Consigna 1 :: Según el texto sobre las élites progresistas y el populismo, ¿cómo podría definirse el Populismo I?
Consigna 2 :: Cambia "equivocidad" por "ambigüedad" en el fragmento del texto sobre las élites progresistas y el populismo que empieza con "EN NOMBRE DEL" y sigue hasta "intención invariablemente denigratoria.", y escribe ese fragmento completo con el cambio.
Consigna 3 :: Prosigue el texto sobre las élites progresistas y el populismo a partir de su última oración.

Texto de lectura ::
+---+

Resulta claro que las nuevas élites se encuentran mucho menos orgánicamente
ligadas al resto de la sociedad, en la que ven usuarios más que trabajadores.
De allí la tendencia estructural al desempleo, que se compensa con la difusión
de un sistema de subsidios (tipo renta básica universal) que permita mantener
viva la demanda.
Pero, además, este
dualismo social no se limita a registrar la distancia entre los que tienen y
los que no tienen, sino que incorpora esencialmente el contraste entre los que
saben y los que no saben. Y aquí saber no se refiere a las calidades y
destrezas indispensables "para ganarse la vida", sino, sobre todo, al
conocimiento de los valores ordenadores de esa misma vida, lo que implica qué
pensar sobre las diferencias sexuales, la familia, el valor de la vida
personal, la identidad cultural, etc.
Por eso las élites
progresistas pueden llegar a ser, psicológica o físicamente, tan despiadadas.
Como observa Delsol "lo que importa es el carácter irresistible de esta
transformación, ya bien percibido por Tocqueville. Dentro del paso de un estado
a otro hay una fuerza en marcha cuya procedencia y justificación se ignoran,
fuerza anónima, sin actor que tire de los hilos, comparable al espíritu de
Hegel. De ahí el descrédito que se arroja sobre los contornos del arraigo. La
Ilustración es un juicio de la historia, ya que atestigua un progreso
irrevocable y definitivo El que se interpone en el camino no combate a un
adversario común, un hombre, un pensamiento, un ejército; se niega al destino
mismo, hiere la historia, insulta al tiempo".
EN NOMBRE DEL
ARRAIGO
En otro momento y
lugar hemos intentado esclarecer el concepto contemporáneo de populismo,
término que en nuestro tiempo parece servir tanto para un barrido como para un
fregado, alcanzando niveles de equivocidad solo comparables a los logrados
previamente por los vocablos democracia y socialismo, aunque, a diferencia de
ellos, atrayendo sobre sí una intención invariablemente denigratoria.
En ese empeño,
distinguimos lo que llamamos Populismo I, particularmente apreciable en
Latinoamérica, y que podría definirse como un estatismo distribucionista, y
quisimos distinguirlo nítidamente del proceso que hoy recorre Europa y que
suele ser similarmente rotulado, pero que se caracteriza en cambio, por un
fuerte antiburocratismo, una tendencia al libre mercado "hacia
adentro" y un manifiesto reclamo de solidificación de las fronteras. Este
es el Populismo II, cuyas afinidades con una serie de pulsiones propias del
Partido Republicano de Estados Unidos y de su presente avatar, el trumpismo,
son evidentes. Oportunamente hemos expresado nuestros motivos para preferir, en
este caso, la designación de tales movimientos como derechas identitarias o
derechas populares, cuya agenda -como puede observarse- difiere marcadamente de
los clásicos populismos latinoamericanos. En estos, últimamente, se registra,
en cambio, una convergencia con la agenda cultural progresista.

+---+

Registros dados ::
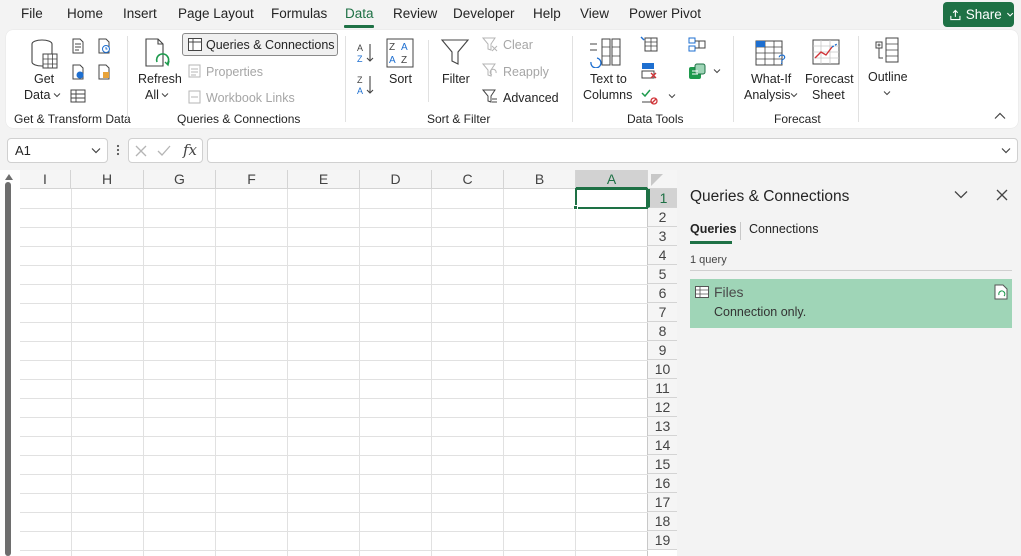 This screenshot has height=556, width=1021. What do you see at coordinates (784, 229) in the screenshot?
I see `tab-connections: Connections` at bounding box center [784, 229].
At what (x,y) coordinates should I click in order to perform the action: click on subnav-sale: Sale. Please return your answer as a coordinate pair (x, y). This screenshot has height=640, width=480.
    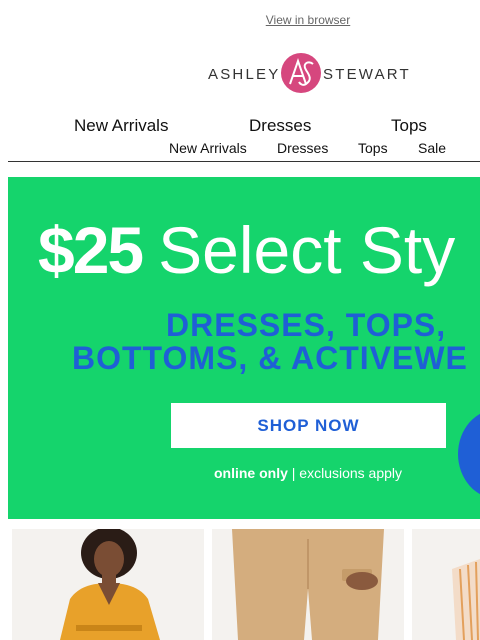
    Looking at the image, I should click on (432, 148).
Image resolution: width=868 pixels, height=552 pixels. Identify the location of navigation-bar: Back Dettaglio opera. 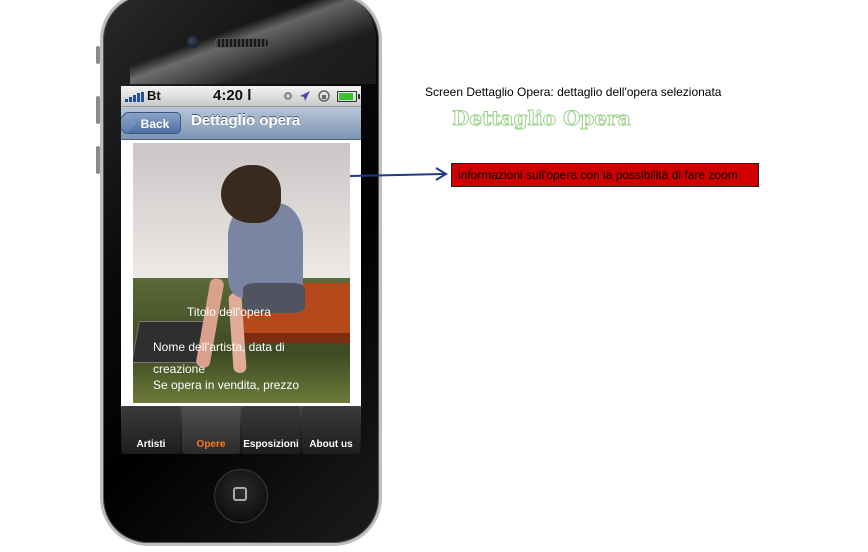
(241, 124).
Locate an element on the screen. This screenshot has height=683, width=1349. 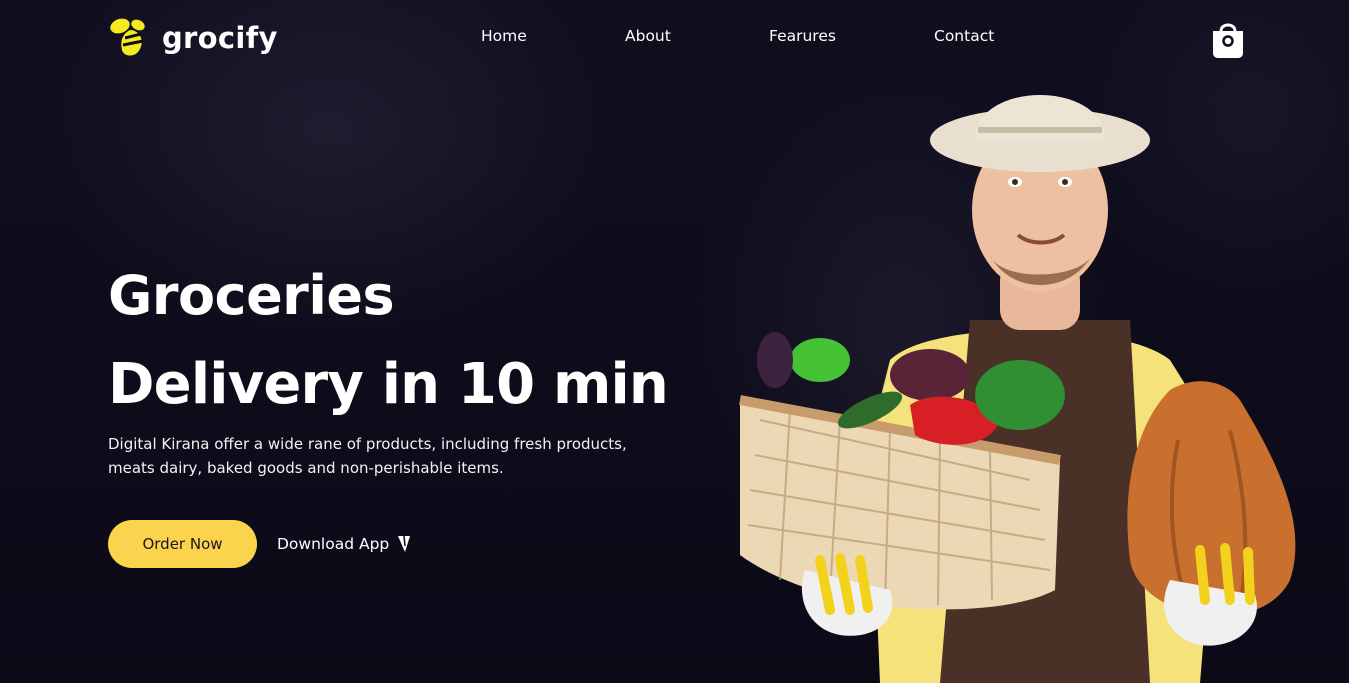
download-app-label: Download App is located at coordinates (334, 544).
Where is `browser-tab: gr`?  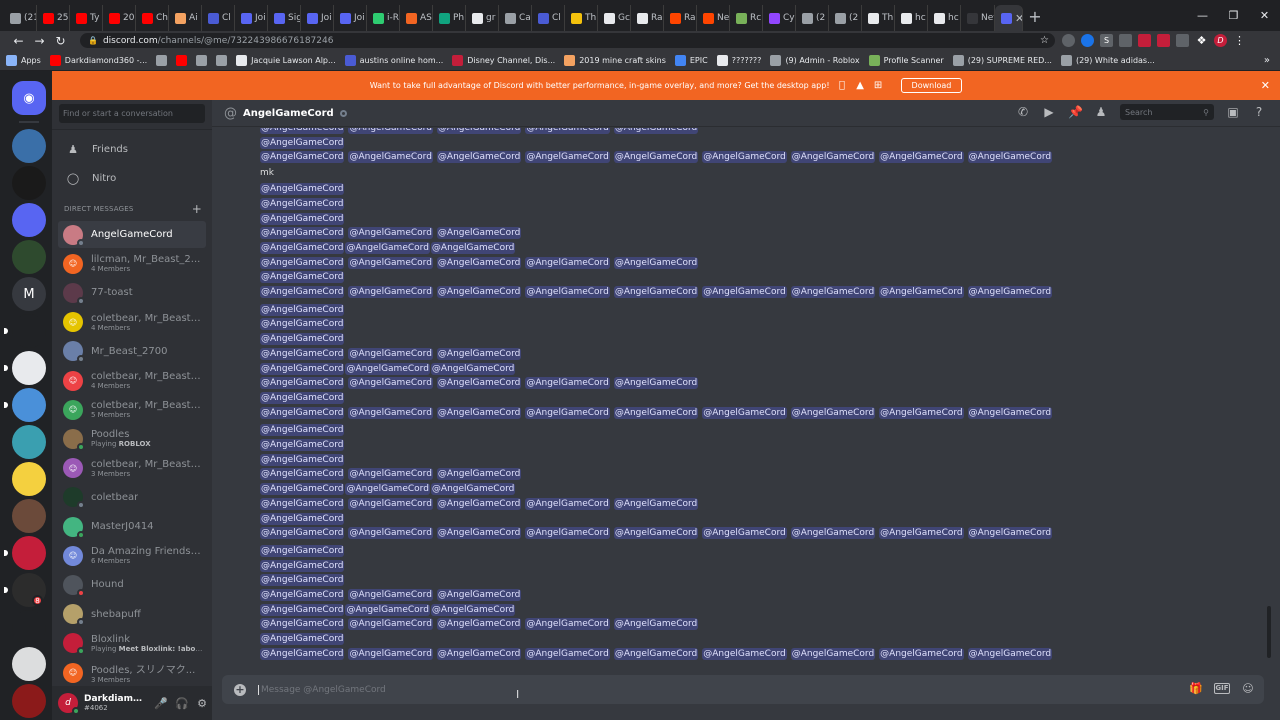
browser-tab: gr is located at coordinates (482, 18).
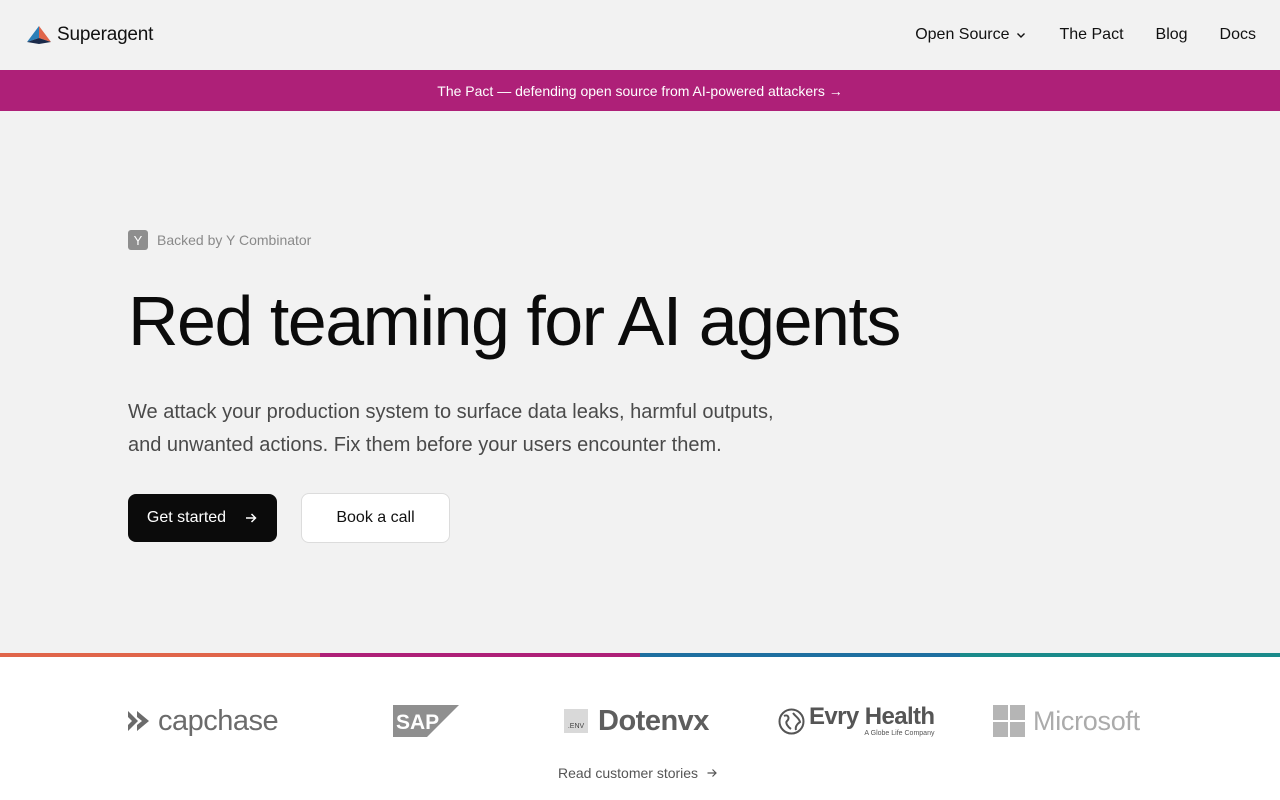  What do you see at coordinates (1086, 720) in the screenshot?
I see `microsoft-wordmark: Microsoft` at bounding box center [1086, 720].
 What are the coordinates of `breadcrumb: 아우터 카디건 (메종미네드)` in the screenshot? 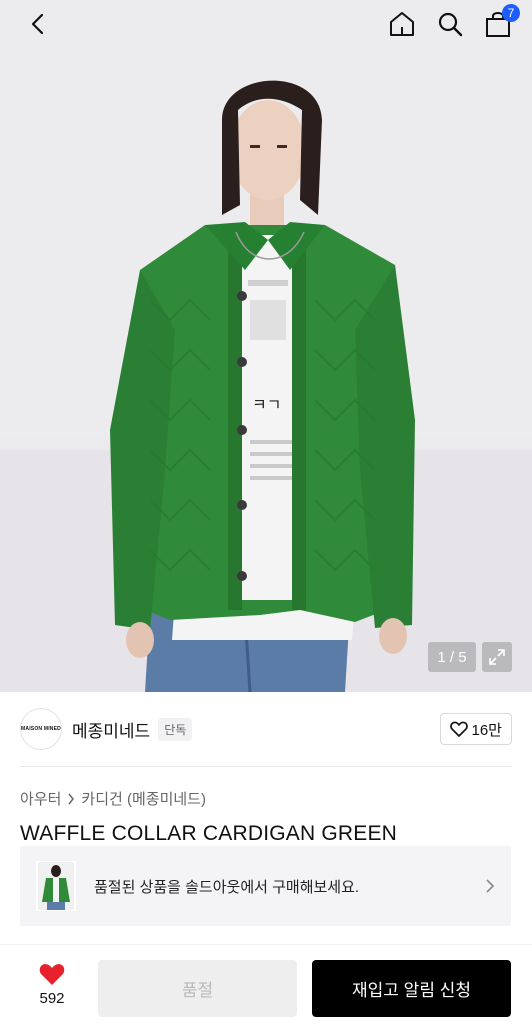 It's located at (113, 798).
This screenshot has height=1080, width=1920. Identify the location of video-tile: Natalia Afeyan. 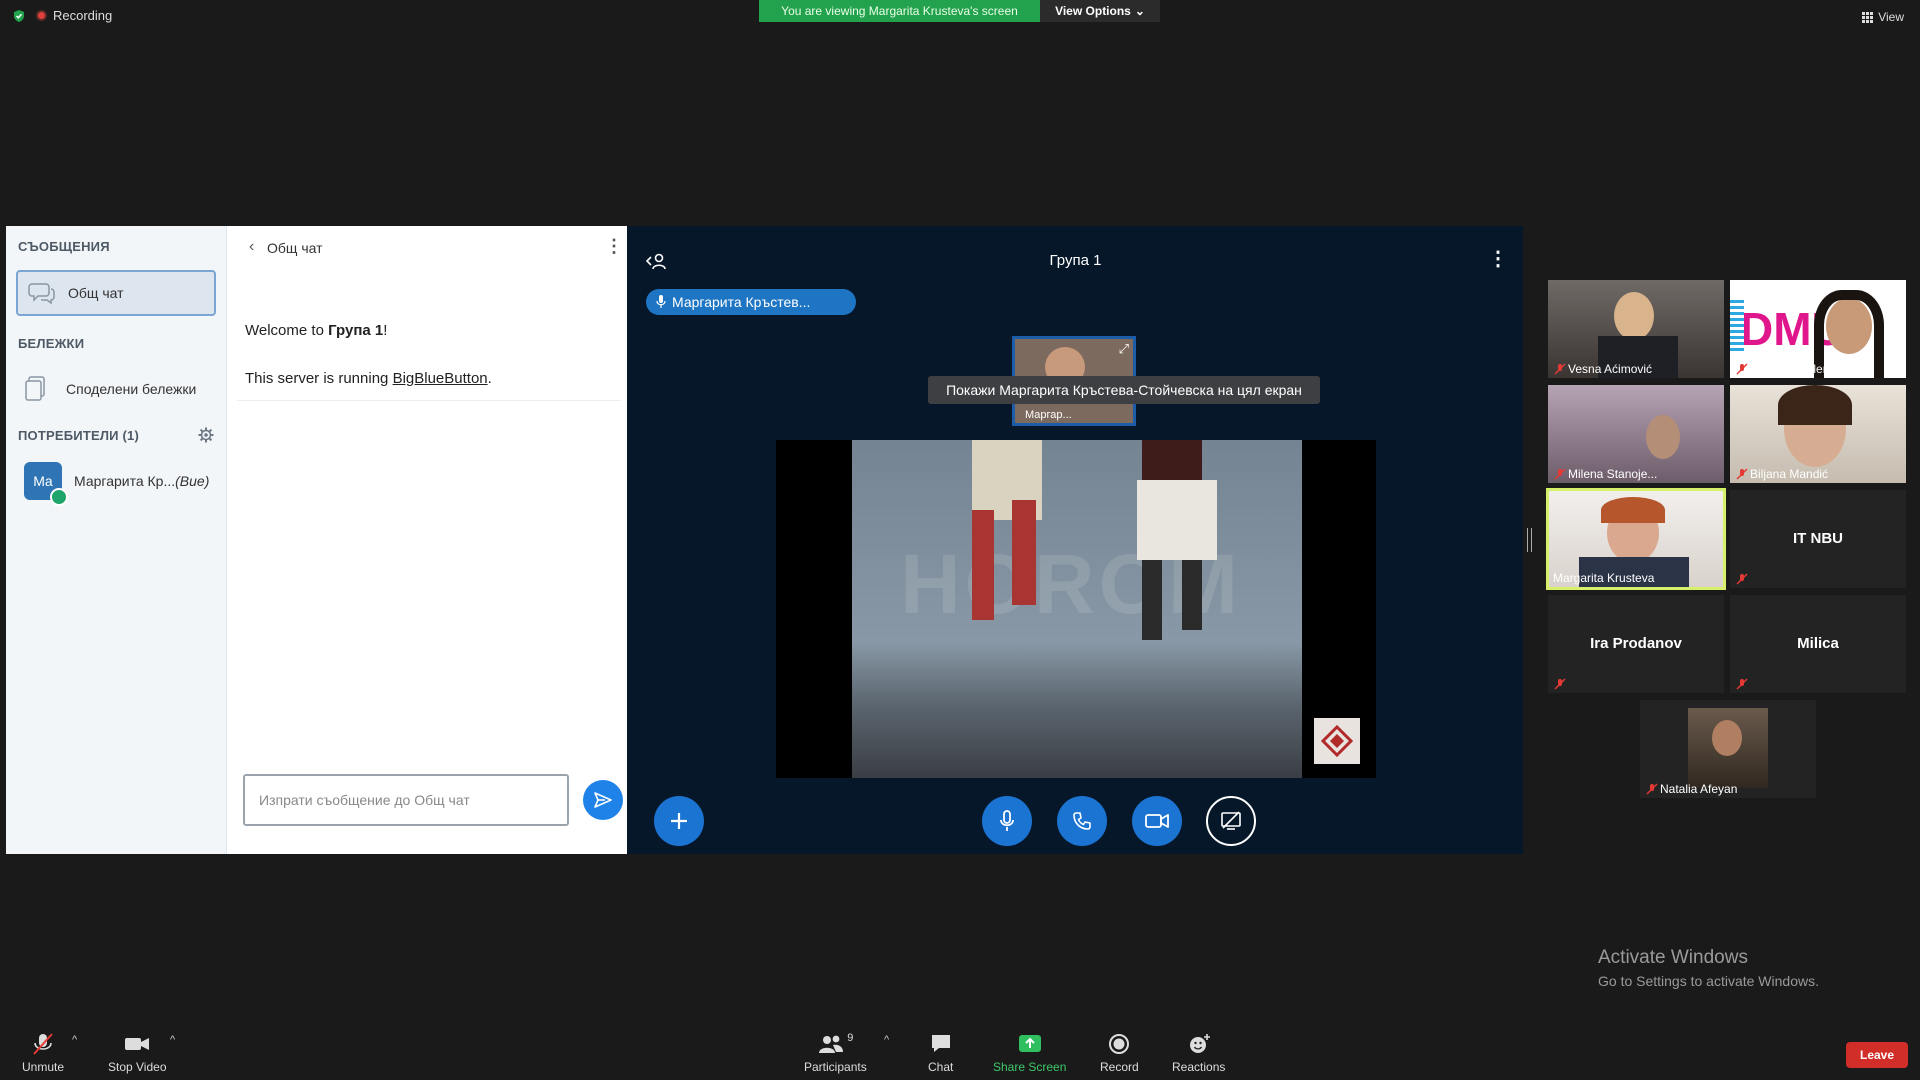
(1728, 749).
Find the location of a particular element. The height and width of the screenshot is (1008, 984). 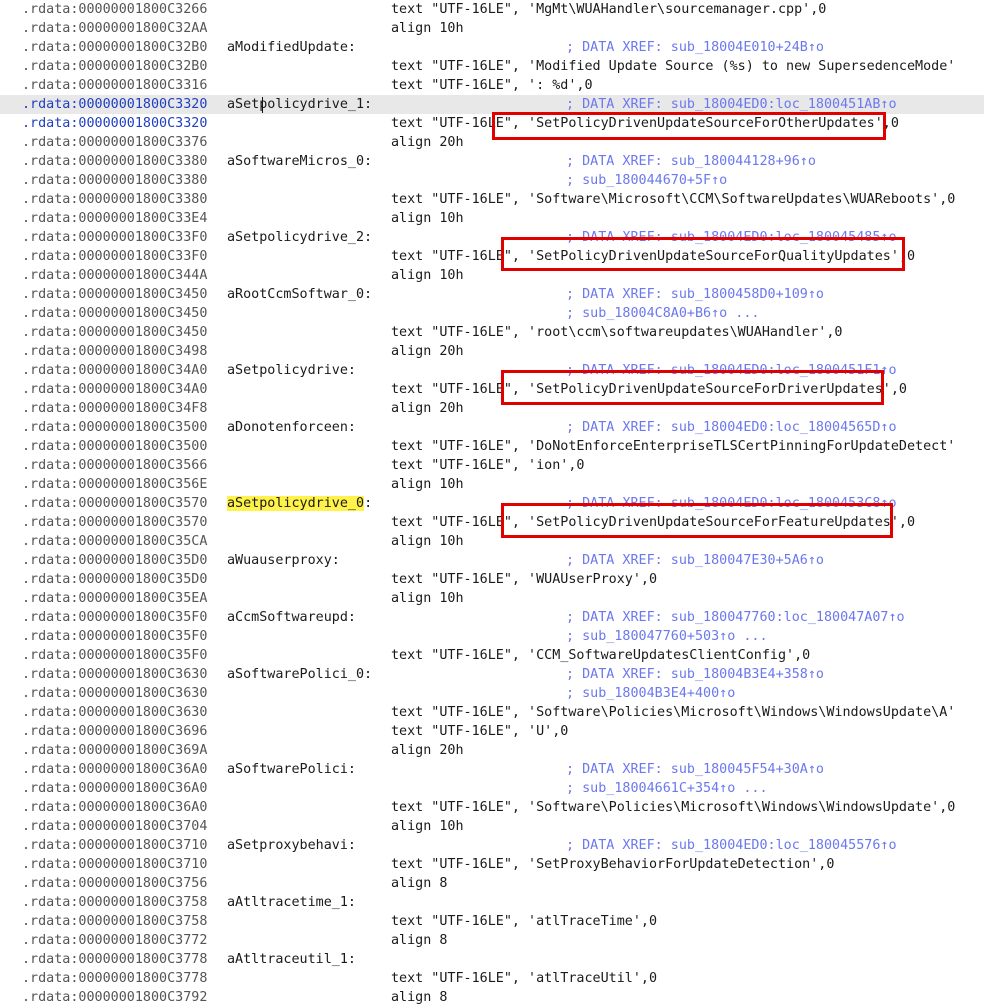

+---+

Respuesta 1 :: Como un estatismo distribucionista.

Respuesta 2 ::
EN NOMBRE DEL
ARRAIGO
En otro momento y
lugar hemos intentado esclarecer el concepto contemporáneo de populismo,
término que en nuestro tiempo parece servir tanto para un barrido como para un
fregado, alcanzando niveles de ambigüedad solo comparables a los logrados
previamente por los vocablos democracia y socialismo, aunque, a diferencia de
ellos, atrayendo sobre sí una intención invariablemente denigratoria.

Respuesta 3 ::
Ahora bien, dada
esta convergencia -o, más bien, subalternación- en este trabajo reservaremos el
término a su categoría II, que es la que realmente inquieta, a nuestro juicio,
a la élite global, a su ideología cada vez más explícita y a su tendencia a
cancelar el debate politico real, sustituyéndolo por lo que Piccone llamaba
"negatividades artificiales" (4). Este populismo expresa la reacción
contra el gran designio de dominación progresista. Es "el que se
interpone". De ahí su carácter básicamente reactivo , que alimenta su
fuerza y, al propio tiempo, determina sus límites.
¿En nombre de qué
valor básico el nuevo populismo reacciona? Ya lo ha mentado Delsol: en nombre
del arraigo. La historia contemporanea se define así como una gigantesca
pulseada entre éste y la "emancipación" (liberación, desalienación,
etc.).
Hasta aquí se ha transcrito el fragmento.